I've been meaning to write something about this for an absolute age. As usual, the Cosmic Disco lot beat me to it - and offered forth more insight and information than I ever could - but I thought I could still chip my two penn'orth in now that it's actually available in the shops.

Anyway, Disco Italia: Essential Italo Disco Classics 1977-1985, to give its full title is the latest in Strut's hot streak and it's arguably the best yet. This isn't Italo music in the high energy, synth-powered way that you might think (for the most part, at least), but Italian disco music in the sense that it adds a distinctly Eastern Mediterranean flavour to the hedonistic disco sounds that were emanating from New York around the late-70s. In all, there are more strings, horns and live percussion here than synths (although Kano's superb 'Now Baby Now' more than takes care of the latter), replete, of course, with charmingly cod-English vox.

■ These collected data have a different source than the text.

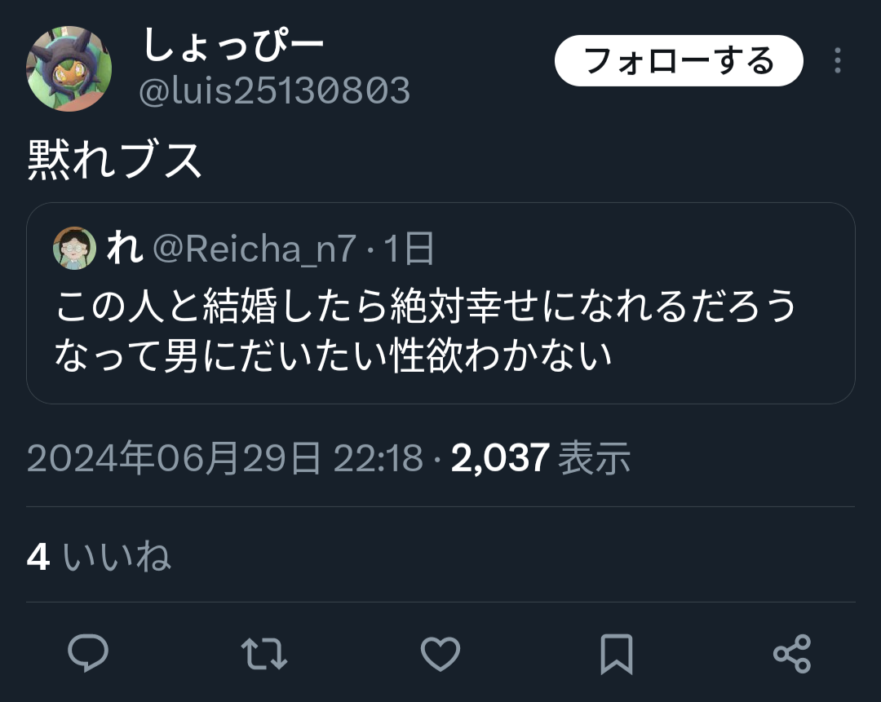Open quoted author name れ
This screenshot has width=881, height=702.
tap(124, 248)
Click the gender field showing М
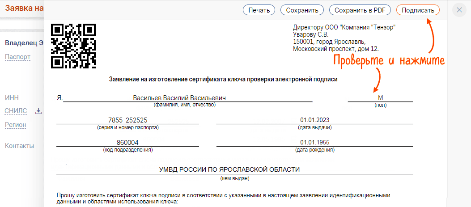Viewport: 471px width, 207px height. [380, 98]
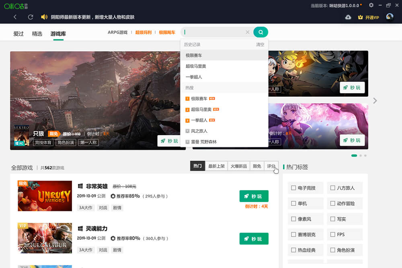
Task: Clear search text with the X icon
Action: tap(248, 32)
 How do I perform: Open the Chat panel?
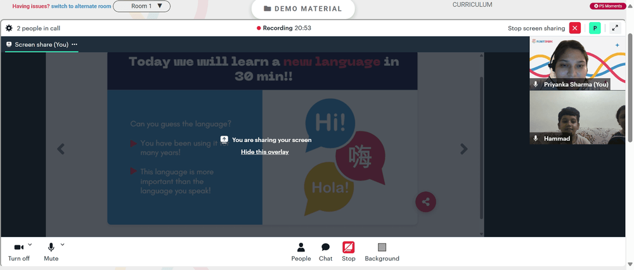(x=325, y=252)
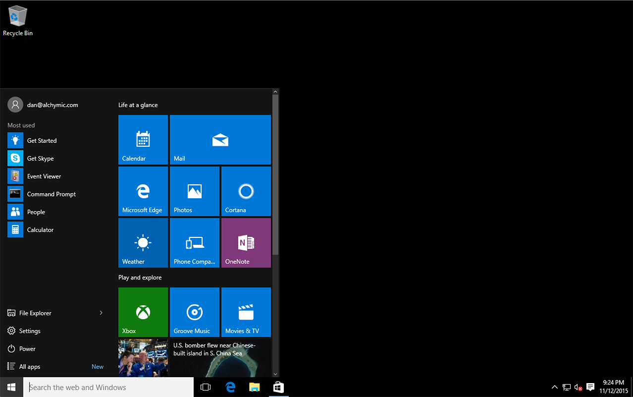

As I said, the Cosmic Disco boys offer more than enough colour and historical context than I could, so let me just point you in the way of some of the compilation's highlights. Red Dragon Band's 'Let Me Be Your Radio (Part 1)', with its feather-headed shouted vocals and clattering drums is a favourite, as is Kasso's classic 'Brazilian Dancer' (robbed nearly wholesale a couple of years back by Manhead for their 'Birth School Work Death' single). Kasso's Claudio Simonetti pops up again with Easy Going and their sex-funk groover, 'Do It Again'. Best of the bunch is the peerless ersatz Chic-ery of Firefly's 'Love (Is Gonna Be On Your Side)', which with its NY attitude and reverb-soaked chorus vocal would have fit like a glove onto Murphy and Mahoney's recent Fabriclive mix.

I'm at risk of becoming a bit of a Strut Records cheerleader but as they seem to be improving with every release (Grandmaster Flash retrospective to come!), then I'm happy to keep on carrying the Strut banner for now. Viva Strut!

Firefly - Love (Is Gonna Be On Your Side) (mp3)

Kasso - Brazilian Dancer (DJ Version) (mp3)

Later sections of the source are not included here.